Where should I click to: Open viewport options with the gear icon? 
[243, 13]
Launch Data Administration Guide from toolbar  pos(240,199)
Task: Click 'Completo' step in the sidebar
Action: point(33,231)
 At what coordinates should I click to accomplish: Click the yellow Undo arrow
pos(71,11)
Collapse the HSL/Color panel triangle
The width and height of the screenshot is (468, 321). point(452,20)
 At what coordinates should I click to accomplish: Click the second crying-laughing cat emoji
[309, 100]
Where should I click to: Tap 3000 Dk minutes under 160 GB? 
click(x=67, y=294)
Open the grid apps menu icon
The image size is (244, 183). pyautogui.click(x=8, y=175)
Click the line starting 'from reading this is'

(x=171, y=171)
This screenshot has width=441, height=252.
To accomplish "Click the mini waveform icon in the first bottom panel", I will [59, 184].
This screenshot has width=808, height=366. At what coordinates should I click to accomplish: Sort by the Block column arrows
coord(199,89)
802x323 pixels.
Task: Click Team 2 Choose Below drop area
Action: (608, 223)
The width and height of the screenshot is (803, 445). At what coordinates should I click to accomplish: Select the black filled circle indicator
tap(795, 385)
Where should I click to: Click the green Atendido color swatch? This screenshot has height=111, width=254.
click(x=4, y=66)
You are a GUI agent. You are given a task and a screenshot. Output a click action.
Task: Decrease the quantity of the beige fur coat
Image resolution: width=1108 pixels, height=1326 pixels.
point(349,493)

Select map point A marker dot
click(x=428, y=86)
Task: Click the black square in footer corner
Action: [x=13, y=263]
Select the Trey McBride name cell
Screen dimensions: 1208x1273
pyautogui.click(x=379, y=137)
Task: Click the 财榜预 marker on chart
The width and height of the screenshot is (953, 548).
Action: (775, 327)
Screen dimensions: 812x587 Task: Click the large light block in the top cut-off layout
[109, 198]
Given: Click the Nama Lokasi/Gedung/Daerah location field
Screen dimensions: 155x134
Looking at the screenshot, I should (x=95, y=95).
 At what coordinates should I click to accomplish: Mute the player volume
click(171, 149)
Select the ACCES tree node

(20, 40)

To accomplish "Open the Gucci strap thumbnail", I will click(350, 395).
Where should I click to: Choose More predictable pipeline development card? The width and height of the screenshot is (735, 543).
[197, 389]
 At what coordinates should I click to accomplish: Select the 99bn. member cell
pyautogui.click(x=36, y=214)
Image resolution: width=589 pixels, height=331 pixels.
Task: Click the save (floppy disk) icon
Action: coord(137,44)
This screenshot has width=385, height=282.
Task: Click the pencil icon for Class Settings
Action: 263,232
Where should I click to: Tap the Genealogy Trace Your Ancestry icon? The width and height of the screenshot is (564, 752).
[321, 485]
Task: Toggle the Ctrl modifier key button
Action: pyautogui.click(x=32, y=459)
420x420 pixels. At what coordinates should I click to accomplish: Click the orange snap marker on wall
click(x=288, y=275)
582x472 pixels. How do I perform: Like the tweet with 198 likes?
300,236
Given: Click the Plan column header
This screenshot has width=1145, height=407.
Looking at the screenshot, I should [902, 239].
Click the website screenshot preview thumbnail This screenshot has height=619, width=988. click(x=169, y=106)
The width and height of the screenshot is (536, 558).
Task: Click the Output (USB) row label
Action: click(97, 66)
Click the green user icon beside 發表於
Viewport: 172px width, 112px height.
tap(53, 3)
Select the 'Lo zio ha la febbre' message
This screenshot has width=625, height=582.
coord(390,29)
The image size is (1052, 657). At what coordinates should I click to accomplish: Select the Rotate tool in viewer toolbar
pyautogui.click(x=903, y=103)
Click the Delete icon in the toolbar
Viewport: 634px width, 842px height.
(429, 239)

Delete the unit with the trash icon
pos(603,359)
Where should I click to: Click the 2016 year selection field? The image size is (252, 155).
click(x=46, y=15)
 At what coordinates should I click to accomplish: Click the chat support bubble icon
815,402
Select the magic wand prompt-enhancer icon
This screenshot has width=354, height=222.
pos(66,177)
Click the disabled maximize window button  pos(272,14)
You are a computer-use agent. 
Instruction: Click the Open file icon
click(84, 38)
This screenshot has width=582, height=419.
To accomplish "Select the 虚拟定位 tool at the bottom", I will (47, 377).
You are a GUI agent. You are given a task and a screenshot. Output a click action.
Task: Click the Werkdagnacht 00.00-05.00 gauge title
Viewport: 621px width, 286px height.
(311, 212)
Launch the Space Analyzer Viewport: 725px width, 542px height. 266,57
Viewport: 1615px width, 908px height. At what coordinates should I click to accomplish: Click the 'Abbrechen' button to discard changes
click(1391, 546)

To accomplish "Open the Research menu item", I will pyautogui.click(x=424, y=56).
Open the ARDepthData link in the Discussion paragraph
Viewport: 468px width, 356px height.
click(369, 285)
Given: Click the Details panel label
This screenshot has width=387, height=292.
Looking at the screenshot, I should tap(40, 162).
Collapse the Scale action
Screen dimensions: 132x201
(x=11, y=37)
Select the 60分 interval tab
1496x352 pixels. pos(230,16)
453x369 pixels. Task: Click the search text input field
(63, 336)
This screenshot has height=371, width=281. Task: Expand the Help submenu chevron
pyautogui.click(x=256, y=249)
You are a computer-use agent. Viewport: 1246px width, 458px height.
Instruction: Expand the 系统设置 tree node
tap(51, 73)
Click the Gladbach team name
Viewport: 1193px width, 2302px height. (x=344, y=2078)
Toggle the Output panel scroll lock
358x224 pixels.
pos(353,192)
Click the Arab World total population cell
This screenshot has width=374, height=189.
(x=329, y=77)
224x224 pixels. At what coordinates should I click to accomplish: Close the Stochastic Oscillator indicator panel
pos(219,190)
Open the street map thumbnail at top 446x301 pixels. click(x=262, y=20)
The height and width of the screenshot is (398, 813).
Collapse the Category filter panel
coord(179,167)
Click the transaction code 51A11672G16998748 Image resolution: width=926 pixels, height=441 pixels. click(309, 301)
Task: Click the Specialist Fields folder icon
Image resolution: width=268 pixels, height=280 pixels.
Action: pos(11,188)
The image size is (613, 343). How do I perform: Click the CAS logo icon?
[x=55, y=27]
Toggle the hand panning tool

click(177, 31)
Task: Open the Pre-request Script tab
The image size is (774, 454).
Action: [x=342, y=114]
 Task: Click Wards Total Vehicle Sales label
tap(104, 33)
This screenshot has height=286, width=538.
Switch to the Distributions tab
━━━━━━━━
## [Assignment]
Using the entries above, extract exactly the span from the line with "Launch the Space" to the line with "Task: Click the Specialist Fields folder icon", both lines included; leave out everything else.

## [Written response]
Launch the Space Analyzer Viewport: 725px width, 542px height. 266,57
Viewport: 1615px width, 908px height. At what coordinates should I click to accomplish: Click the 'Abbrechen' button to discard changes
click(1391, 546)

To accomplish "Open the Research menu item", I will pyautogui.click(x=424, y=56).
Open the ARDepthData link in the Discussion paragraph
Viewport: 468px width, 356px height.
click(369, 285)
Given: Click the Details panel label
This screenshot has width=387, height=292.
Looking at the screenshot, I should tap(40, 162).
Collapse the Scale action
Screen dimensions: 132x201
(x=11, y=37)
Select the 60分 interval tab
1496x352 pixels. pos(230,16)
453x369 pixels. Task: Click the search text input field
(63, 336)
This screenshot has height=371, width=281. Task: Expand the Help submenu chevron
pyautogui.click(x=256, y=249)
You are a computer-use agent. Viewport: 1246px width, 458px height.
Instruction: Expand the 系统设置 tree node
tap(51, 73)
Click the Gladbach team name
Viewport: 1193px width, 2302px height. (x=344, y=2078)
Toggle the Output panel scroll lock
358x224 pixels.
pos(353,192)
Click the Arab World total population cell
This screenshot has width=374, height=189.
(x=329, y=77)
224x224 pixels. At what coordinates should I click to accomplish: Close the Stochastic Oscillator indicator panel
pos(219,190)
Open the street map thumbnail at top 446x301 pixels. click(x=262, y=20)
The height and width of the screenshot is (398, 813).
Collapse the Category filter panel
coord(179,167)
Click the transaction code 51A11672G16998748 Image resolution: width=926 pixels, height=441 pixels. click(309, 301)
Task: Click the Specialist Fields folder icon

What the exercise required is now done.